Multiscale Interaction Purification-Based Global Context Network for Industrial Process Fault Diagnosis

The application of deep convolutional neural networks (CNNs) has gained popularity in the field of industrial process fault diagnosis. However, conventional CNNs primarily extract local features through convolution operations and have limited receptive fields. This leads to insufficient feature expression, as CNNs neglect the temporal correlations in industrial process data, ultimately resulting in lower diagnostic performance. To address this issue, a multiscale interaction purification-based global context network (MIPGC-Net) is proposed. First, we propose a multiscale feature interaction refinement (MFIR) module. The module aims to extract multiscale features enriched with combined information through feature interaction while refining feature representations by employing the efficient channel attention mechanism.
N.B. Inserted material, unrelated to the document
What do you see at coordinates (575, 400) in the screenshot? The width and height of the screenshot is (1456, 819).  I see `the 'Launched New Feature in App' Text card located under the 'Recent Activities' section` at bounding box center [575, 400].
Next, we develop a wide temporal dependency feature extraction sub-network (WTD) by integrating the MFIR module with the global context network. This sub-network can capture the temporal correlation information from the input, enhancing the comprehensive perception of global information. Finally, MIPGC-Net is constructed by stacking multiple WTD sub-networks to perform fault diagnosis in industrial processes, effectively capturing both local and global information. The proposed method is validated on both the Tennessee Eastman and the Continuous Stirred-Tank Reactor processes, confirming its effectiveness.